El valor del manuscrito es de orden simbólico, histórico y artístico antes que comercial, por más que siempre queden necios dispuestos a confundir valor y precio. O bien se trata de un robo por mandado de algún multimillonario antojadizo al que no le basten los facsímiles o, simplemente, los autores de la fechoría han perpetrado el secuestro del libro con la esperanza de obtener un rescate. No sería la primera vez que esto ocurriese con obras de arte y/o históricas, aunque nadie –como es lógico– haya admitido jamás el pago de desembolso alguno por la recuperación de una pieza sustraída. Sucede en estos lances lo mismo que con las brujas: todos damos por hecho que no existen y aun así no hay quien nos quite de encima la sospecha de que igual pudiera haberlas.

Insensibles al carácter novelesco de este lance y a la inesperada publicidad que acaso proporcione la noticia al Xacobeo, algunos prefieren escandalizarse por la insolvencia de las medidas de seguridad adoptadas para resguardar este tesoro. Por si sí o por si no, la Xunta ya ha recordado que la custodia del manuscrito corresponde a la Iglesia; y a su vez, el cabildo apela a la Historia para recordar que es mérito suyo la conservación del Codex durante los últimos ochocientos años. Las dos partes llevan razón, naturalmente.

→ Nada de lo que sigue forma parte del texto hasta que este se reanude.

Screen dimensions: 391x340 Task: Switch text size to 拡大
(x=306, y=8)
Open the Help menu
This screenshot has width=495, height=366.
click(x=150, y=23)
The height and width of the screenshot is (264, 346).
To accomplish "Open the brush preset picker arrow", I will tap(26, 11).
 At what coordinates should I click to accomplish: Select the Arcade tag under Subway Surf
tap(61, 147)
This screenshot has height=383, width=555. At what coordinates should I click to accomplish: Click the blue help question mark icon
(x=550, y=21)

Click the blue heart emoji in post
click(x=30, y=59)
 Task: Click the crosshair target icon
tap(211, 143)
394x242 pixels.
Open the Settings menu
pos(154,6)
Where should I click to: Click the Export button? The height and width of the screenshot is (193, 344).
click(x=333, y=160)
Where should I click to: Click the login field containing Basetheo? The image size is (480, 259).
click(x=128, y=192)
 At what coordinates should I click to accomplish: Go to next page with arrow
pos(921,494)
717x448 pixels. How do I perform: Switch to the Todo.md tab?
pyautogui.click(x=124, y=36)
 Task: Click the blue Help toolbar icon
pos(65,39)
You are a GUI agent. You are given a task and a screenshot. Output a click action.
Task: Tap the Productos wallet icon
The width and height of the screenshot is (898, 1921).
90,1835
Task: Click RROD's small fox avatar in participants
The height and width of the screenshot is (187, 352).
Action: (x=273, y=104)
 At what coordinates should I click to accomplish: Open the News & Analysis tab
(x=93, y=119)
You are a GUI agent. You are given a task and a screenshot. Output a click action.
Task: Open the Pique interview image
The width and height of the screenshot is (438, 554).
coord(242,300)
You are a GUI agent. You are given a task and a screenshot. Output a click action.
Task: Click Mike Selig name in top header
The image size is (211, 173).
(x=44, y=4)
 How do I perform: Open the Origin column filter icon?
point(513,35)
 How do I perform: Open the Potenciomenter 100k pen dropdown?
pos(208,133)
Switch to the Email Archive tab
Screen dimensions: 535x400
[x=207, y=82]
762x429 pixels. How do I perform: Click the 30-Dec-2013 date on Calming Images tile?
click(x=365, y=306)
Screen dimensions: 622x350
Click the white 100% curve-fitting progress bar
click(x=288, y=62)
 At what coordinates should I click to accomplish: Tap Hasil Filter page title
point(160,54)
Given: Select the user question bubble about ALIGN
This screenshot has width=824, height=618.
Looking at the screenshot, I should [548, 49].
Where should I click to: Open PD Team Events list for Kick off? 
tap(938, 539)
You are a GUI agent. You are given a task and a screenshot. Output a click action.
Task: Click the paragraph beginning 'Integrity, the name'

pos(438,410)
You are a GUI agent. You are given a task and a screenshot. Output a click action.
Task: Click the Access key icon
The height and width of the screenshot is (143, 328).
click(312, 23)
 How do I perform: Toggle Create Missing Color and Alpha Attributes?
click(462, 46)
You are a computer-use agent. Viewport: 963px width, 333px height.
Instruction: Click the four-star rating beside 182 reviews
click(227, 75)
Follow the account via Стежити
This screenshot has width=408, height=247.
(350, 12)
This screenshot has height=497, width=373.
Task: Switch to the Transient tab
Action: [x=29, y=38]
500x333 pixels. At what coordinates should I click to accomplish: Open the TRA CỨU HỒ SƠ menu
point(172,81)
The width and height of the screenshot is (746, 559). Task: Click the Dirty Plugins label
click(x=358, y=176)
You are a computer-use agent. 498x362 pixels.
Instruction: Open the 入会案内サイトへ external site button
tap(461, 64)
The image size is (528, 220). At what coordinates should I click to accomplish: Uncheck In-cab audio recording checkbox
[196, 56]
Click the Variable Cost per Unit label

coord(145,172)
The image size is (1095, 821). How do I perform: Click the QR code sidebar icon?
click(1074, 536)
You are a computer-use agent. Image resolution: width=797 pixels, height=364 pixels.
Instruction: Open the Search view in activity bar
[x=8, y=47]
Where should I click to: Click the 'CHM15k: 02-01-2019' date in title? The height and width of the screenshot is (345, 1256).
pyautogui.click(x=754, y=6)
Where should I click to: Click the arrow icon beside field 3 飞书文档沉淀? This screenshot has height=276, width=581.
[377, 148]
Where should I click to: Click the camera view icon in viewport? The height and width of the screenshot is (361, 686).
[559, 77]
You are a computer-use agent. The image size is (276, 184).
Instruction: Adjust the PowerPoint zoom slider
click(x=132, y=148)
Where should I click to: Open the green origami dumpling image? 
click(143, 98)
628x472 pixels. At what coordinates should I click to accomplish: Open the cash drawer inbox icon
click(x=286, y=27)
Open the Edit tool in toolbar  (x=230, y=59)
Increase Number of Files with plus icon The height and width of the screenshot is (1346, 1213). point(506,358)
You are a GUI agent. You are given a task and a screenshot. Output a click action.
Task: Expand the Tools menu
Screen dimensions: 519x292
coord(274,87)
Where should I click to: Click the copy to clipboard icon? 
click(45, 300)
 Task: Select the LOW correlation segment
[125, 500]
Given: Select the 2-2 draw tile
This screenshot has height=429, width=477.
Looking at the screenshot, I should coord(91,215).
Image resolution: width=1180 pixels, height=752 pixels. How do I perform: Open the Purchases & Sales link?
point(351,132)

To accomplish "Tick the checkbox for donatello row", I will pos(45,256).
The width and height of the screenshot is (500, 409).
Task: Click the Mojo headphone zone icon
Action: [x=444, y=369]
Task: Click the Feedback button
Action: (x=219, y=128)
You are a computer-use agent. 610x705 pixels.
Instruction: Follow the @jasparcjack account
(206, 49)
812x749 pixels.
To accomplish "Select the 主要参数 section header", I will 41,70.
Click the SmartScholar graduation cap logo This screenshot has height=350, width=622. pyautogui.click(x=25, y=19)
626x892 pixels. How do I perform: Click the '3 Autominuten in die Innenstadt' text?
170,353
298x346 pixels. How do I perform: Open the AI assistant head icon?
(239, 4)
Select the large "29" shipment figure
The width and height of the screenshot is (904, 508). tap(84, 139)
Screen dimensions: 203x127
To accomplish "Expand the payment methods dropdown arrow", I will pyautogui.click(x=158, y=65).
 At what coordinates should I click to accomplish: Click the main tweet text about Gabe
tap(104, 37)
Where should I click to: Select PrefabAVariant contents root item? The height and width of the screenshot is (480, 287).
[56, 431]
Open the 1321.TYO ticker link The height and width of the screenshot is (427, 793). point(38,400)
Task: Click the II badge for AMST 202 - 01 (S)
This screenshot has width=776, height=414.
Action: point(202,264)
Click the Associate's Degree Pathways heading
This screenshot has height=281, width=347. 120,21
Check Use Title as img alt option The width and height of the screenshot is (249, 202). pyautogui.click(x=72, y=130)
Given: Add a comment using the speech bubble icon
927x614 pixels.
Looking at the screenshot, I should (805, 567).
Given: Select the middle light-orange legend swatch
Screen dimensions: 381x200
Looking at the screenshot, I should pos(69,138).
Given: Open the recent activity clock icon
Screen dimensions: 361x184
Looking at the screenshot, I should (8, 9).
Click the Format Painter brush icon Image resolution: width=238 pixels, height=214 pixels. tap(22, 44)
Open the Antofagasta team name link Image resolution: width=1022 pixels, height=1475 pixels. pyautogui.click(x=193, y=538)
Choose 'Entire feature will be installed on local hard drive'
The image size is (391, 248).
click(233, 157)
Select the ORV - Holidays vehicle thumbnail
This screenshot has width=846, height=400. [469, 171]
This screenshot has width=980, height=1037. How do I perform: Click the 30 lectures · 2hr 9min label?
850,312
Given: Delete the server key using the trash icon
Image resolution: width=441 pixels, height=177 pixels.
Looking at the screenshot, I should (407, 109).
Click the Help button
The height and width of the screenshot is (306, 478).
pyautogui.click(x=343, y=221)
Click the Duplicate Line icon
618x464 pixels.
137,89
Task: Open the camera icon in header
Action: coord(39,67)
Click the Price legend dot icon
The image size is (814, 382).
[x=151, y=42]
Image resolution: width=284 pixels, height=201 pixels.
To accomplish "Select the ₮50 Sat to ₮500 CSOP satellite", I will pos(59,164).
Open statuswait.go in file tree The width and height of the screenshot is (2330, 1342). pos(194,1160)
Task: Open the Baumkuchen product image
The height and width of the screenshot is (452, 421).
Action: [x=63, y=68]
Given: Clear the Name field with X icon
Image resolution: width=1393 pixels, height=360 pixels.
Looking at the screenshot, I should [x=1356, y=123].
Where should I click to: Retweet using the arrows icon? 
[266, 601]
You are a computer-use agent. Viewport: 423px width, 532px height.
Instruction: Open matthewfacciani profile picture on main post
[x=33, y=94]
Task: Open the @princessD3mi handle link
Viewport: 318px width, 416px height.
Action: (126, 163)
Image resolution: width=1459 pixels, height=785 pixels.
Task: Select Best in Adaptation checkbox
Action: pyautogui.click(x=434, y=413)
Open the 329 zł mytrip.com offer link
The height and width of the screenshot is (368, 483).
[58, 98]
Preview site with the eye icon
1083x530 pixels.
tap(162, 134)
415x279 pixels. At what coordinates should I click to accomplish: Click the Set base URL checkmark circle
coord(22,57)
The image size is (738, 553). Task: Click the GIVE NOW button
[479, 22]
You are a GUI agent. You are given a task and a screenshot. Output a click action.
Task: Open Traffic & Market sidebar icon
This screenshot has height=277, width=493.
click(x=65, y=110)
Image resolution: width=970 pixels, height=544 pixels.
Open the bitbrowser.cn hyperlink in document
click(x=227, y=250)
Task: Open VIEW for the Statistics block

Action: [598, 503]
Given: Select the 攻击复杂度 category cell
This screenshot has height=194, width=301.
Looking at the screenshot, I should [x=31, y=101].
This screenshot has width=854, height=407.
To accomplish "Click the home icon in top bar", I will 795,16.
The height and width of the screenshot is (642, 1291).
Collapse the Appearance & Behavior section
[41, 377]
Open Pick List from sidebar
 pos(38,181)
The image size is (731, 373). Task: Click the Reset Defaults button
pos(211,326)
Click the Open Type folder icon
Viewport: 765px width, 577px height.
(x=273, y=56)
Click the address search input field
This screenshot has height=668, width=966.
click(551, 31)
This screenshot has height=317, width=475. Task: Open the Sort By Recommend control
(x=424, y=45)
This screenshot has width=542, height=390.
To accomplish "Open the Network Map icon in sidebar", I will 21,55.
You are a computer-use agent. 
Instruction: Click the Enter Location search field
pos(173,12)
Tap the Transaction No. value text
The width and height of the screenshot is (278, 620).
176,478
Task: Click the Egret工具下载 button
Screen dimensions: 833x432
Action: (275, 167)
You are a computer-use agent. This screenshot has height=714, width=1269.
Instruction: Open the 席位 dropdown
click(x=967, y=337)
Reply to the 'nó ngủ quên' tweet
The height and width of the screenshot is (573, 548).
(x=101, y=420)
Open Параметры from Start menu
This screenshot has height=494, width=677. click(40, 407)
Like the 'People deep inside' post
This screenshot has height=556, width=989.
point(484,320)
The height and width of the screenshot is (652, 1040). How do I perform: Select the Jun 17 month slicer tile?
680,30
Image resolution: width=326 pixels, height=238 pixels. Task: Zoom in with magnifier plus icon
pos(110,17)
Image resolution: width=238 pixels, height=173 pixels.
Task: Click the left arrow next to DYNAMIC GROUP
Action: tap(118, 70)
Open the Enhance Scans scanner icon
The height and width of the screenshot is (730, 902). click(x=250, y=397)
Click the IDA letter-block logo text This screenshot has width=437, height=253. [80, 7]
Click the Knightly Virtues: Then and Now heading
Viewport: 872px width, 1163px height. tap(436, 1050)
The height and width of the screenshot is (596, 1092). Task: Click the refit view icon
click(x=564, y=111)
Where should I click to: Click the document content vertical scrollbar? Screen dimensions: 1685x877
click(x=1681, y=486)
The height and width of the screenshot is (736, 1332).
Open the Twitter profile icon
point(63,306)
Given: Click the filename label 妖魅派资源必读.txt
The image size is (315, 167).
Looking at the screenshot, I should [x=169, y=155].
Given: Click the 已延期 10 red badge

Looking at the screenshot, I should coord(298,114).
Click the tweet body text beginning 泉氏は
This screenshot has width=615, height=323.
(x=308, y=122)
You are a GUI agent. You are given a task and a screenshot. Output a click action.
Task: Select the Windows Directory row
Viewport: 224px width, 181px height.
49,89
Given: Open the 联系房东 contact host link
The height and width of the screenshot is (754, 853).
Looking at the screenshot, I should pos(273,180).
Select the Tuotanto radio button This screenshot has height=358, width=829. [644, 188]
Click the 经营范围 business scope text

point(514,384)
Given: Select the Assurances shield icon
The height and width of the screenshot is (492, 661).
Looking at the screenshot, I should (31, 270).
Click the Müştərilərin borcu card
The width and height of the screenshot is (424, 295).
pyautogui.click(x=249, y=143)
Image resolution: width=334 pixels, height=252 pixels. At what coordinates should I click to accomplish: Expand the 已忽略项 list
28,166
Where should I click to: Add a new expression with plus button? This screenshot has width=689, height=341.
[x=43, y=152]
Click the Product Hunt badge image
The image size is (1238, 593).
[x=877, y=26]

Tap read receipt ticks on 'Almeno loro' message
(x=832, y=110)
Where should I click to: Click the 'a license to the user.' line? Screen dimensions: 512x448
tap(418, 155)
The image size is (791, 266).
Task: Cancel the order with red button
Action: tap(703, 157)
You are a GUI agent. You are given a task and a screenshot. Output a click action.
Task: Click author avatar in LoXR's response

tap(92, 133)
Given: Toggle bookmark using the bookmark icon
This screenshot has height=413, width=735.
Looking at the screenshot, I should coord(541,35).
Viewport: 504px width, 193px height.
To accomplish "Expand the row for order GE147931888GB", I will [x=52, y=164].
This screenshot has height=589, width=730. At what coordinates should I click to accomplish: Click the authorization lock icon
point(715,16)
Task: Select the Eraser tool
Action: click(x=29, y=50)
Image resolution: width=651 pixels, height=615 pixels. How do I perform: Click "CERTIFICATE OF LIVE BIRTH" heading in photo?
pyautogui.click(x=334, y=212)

Cierto es también que los canónigos al mando de la catedral centraban últimamente sus preocupaciones en las mochilas de los peregrinos y en retirar las imágenes de Santiago Matamoros que acaso pudieran molestar por su crudeza a los musulmanes. Alegarán los más quejicosos que ese ecuménico deseo de no interferir en la Alianza de Civilizaciones puede haber llevado al cabildo a despistarse un poco en la vigilancia de las joyas guardadas en la sede apostólica; pero estas cosas es fácil decirlas a toro y a robo pasado.

En realidad, el género de intriga al que sin duda pertenece este suceso autoriza casi cualquier suspicacia. Se ha hecho notar, por ejemplo, que el último permiso colectivo para ver el original del Códice fue el que se concedió a un grupo de personal del Ministerio de Cultura, pero eso sucedió hace ya dos meses. Quiere decirse que no hay motivo para pensar que la desaparición del manuscrito guarde relación alguna con los habituales conflictos de competencias entre Gobierno y Xunta.

Solo con el tiempo y la eventualidad de una petición de rescate sabremos si el hurto fue un mero capricho de coleccionista idiota o más bien un secuestro para exigir pago de prenda a la colectividad despojada de su Código. De momento es ni más ni menos que una tragedia para el patrimonio de Galicia. Y el de la Humanidad, al que Compostela pertenece.